I’ll tell you, that car (which had 180,000 miles back then) looked so spanking new and shiny that when I picked up my Mom at the airport, she called it “nice.” (Granted, she had just spent more than 12 hours in multiple planes, so her judgement might have been slightly altered by that time; but still!)
So, where am I getting at?
For me, depression is this sad little gnome that constantly sits on the brakes of my brain, and tells me that it’s not gonna work, and therefore it’s not worth trying.
That sad little gnome is even actively sabotaging any effort at making things better. He’s hiding from my view all the nice things that people are doing to help me (including myself), and he’s telling me that everything they do is meant to hurt me and make me feel bad. He makes me forget that I have something delicious in the fridge, only to remind me sourly about it long after it’s past due date and has grown multicolored lifeforms.

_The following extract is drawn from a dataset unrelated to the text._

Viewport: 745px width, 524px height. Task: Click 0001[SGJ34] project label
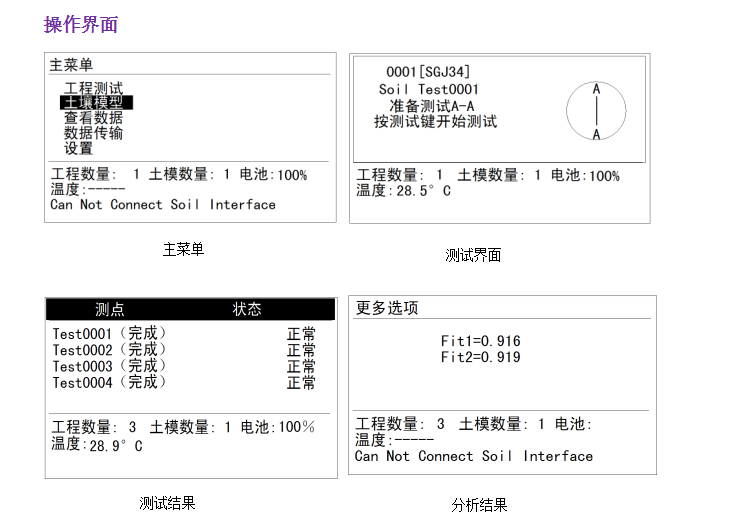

Why the hell am I listening to this creepy sad little gnome? Because I know him. At that point, he had been around for 36 years in my head. And he knows me, too. He has known me for just as long. He knows me and my thoughts and my apprehensions and my fears, better than anyone else. He knows how to be convincing and carry his point home, alas. In the past, before I was depressed, he was silenced by the optimist, the adventurous, the creative, the imaginative part of my mind. “It’s not gonna work! It’s NEVER gonna wo—” “Well, I did it anyway, sorry!”

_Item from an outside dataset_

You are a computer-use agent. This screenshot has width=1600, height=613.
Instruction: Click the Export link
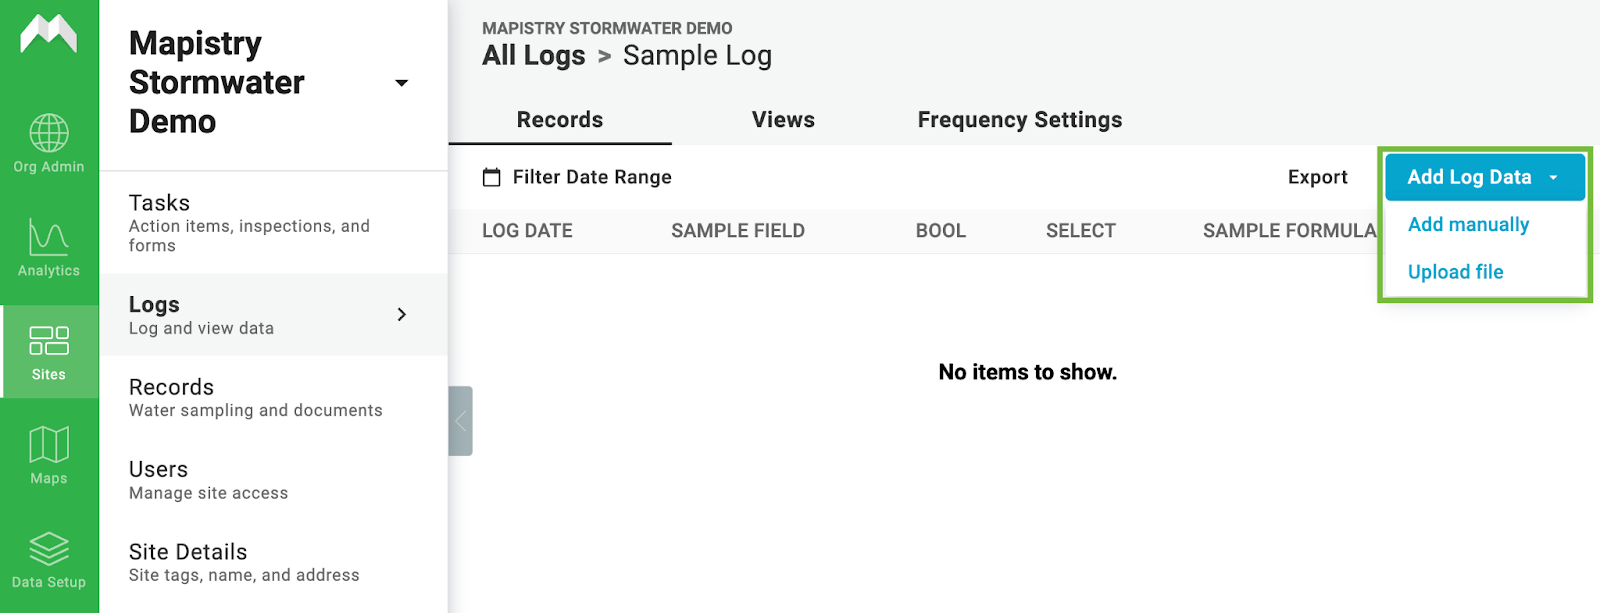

Sometimes, the sad gnome is right. It doesn’t work. But that’s OK, I try again, or try other things, and it’s all good. Depression kicked in when for some reason, I started paying attention to the sad gnome. I noticed that he is able to prove wrong the other one more and more often. So, unwillingly, I listened to him more; and that was a vicious circle.
Breaking that vicious circle was hard. It still is. Before being diagnosed with depression, in a last ditch attempt to get better, I took a break home in France in the summer. One of my best friends visited from the US. We rented a little convertible and we toured Brittany and Normandy together. It was wonderful, and it helped, but it wasn’t enough. I started medication and therapy. More friends visited us in Kansas City for Christmas, and after their visit, there was a dancing pole in our bedroom, and I learned a few tricks on it. I started the cello, bought half a dozen Raspberry Pis, a soldering iron, 50 feet of LED strips, and built things. It also took a visit of my Mom, and of another one of my best friends; the unwavering support from the woman I love and cherish; and a cocktail of dubious chemicals flooding my central nervous system every morning.
But I feel alive again.
The sad little gnome is still up there; he’s still babbling about nonsense and sad little gnome things. But I’m re-learning to not pay attention to his endless rants. And sweet José Herbert Philemon Gontrand Creeps, it feels better.

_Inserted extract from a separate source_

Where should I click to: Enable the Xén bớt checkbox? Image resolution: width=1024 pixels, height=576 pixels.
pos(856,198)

If you’re depressed, I don’t know if you have a sad little gnome or fairy in your head. I bet you do. She’s been telling you a bunch of bad advice over the last few years. “You’re not happy with that person! Do this instead! Hey, what if we got drunk? It solves everything!” She also knows you very well, and knows which strings to pull to make you do what she wants, what she thinks is right. She doens’t really mean you harm; no more than my sad little gnome. But she doesn’t believe that things can be better, because she’s looking down in the dirt and can’t see the birds flying in the sky above. You have to stop listening to the sad little fairy, and let your creative mind or soul or spirit take over again. Or maybe another part: creativity helped me, but everyone is different. Video games helped me too, because even when I couldn’t be good at anything, I could still be good at video games. (Sometimes it was the last thing convincing me that I hadn’t become completely stupid.)
Find your cello, create something, conquer something that’s easy, so that you can cherish these victories, even if they are of little merit; so that they give you the confidence to move to harder things. Never forget that no matter what happens and what you do, the happy fairy is never gonna give you up or let you down.